DEV Community

loading...

Using compilation mode to run all the things

Erick πŸ™ƒ Navarro
Originally published at erick.navarro.io on ・4 min read

Compilation mode is a major mode that allow us to run a command and see its output result in a special buffer, this resulting buffer show the errors and allow us to navigate through them, you can check the documentation for more details.

It's a "simple mode" but it can be used for many things like compile and run a program, run tests, and so on.

Usage

Interactive

compile is an interactive function so we can call it with M-x compile and enter the command we want to execute.

In the following example we're compiling this blog using hugo binary:

run-mx-compile

From code

compile is a emacs-lisp function so we call it from our code, we just need to take care about the default-directory when we call it, for example if we call it from lib/hello.ex buffer, default-directory will be lib and in some cases we want to use our project root, or a different directory, to run our command.

To fix this we need to setup default-directory before we call compile, for example let's build a custom function to run hlint in our entire project and then show its results in a compilation buffer:

(defun my/run-hlint ()
  "Run  hlint over the current project."
  (interactive)
  (let ((default-directory (projectile-project-root)))
    (compile "hlint .")))
Enter fullscreen mode Exit fullscreen mode

In this case we're setting up default-directory with our project root (using projectile to get the root) and then when we call compile it will take default-directory correctly.

Some tweaks

These modifications to default behaviour of compilation-mode should be made after the mode was loaded so we need to use with-eval-after-load otherwise these changes won't be applied correctly.

Evil-mode

The compilation buffer has some preset key bindings that conflict with evil-mode, for example when we press g in a compilation buffer this will re-run the command, but this key binding is also used by evil-mode, to fix this we can disable the default key binding with:

(with-eval-after-load 'compile
  (define-key compilation-mode-map (kbd "g") nil)
  (define-key compilation-mode-map (kbd "r") 'recompile)
  (define-key compilation-mode-map (kbd "h") nil))
Enter fullscreen mode Exit fullscreen mode

In this case h key binding is also disabled (also used by evil) and r is remapped to recompile for easy access now that we disabled g default key binding.

Follow compilation output

By default compilation-mode doesn't follow the output of the command so if our command result has a large output we'll need to scroll manually, to fix this we can change compilation-scroll-output to t

(with-eval-after-load 'compile
  ;; set cursor to follow compilation output
  (setq compilation-scroll-output t))
Enter fullscreen mode Exit fullscreen mode

Enable ANSI colors

Some tools show results with colors for easy reading but compilation-mode won't show them by default, you can make them look better with:

(require 'ansi-color)

(defun colorize-compilation-buffer ()
  (let ((inhibit-read-only t))
    (ansi-color-apply-on-region (point-min) (point-max))))

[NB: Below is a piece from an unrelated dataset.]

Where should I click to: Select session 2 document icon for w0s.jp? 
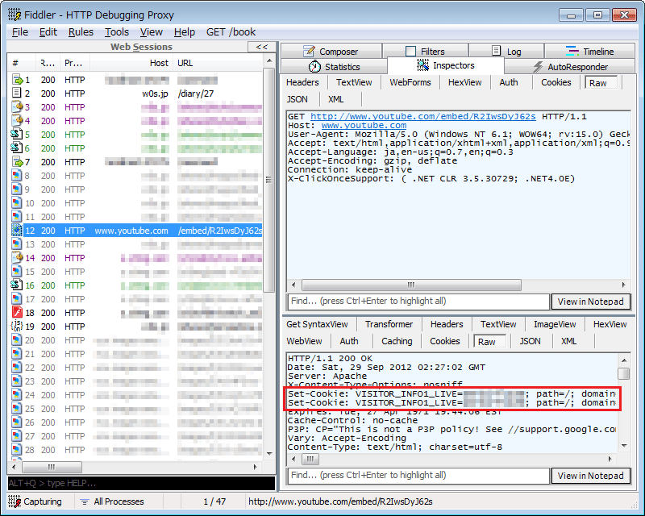click(x=17, y=94)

(add-hook 'compilation-filter-hook 'colorize-compilation-buffer)
Enter fullscreen mode Exit fullscreen mode

This was taken from this Stack Overflow answer

Re run compilation from another buffer

When we're making changes in our code we want to re-run our compilation process right after we save the changes but to do this we have to move to the compilation buffer to be able to re-run the compilation, a better approach to do this could be just call recompile by using a key binding, I use evil-leader to make this:

(evil-leader/set-key "R" 'recompile)
Enter fullscreen mode Exit fullscreen mode

run-recompile

But it can be attached to any key binding, for example:

(global-set-key (kbd "C-c C-r") 'recompile)
Enter fullscreen mode Exit fullscreen mode

Bonus: run parrot mode animation when a compilation is successful

I configured parrot-mode to animate the little parrot every time the compilation process is a success, to make this we need a small function that check if it was a success and then we need to attach it to 'compilation-finish-functions, this is a variable defined in compilation-mode.

(defun my/parrot-animate-when-compile-success (buffer result)
  (if (string-match "^finished" result)
      (parrot-start-animation)))

(use-package parrot
  :ensure t
  :config
  (parrot-mode)
  (add-to-list 'compilation-finish-functions 'my/parrot-animate-when-compile-success))
Enter fullscreen mode Exit fullscreen mode

Conclusion

As we can see compilation-mode is a simple but powerful mode that allow us to build our own tools, we can create an automatic build system in case there is not something already existing for the technology we're using or if we just want to run some tasks in an easier way.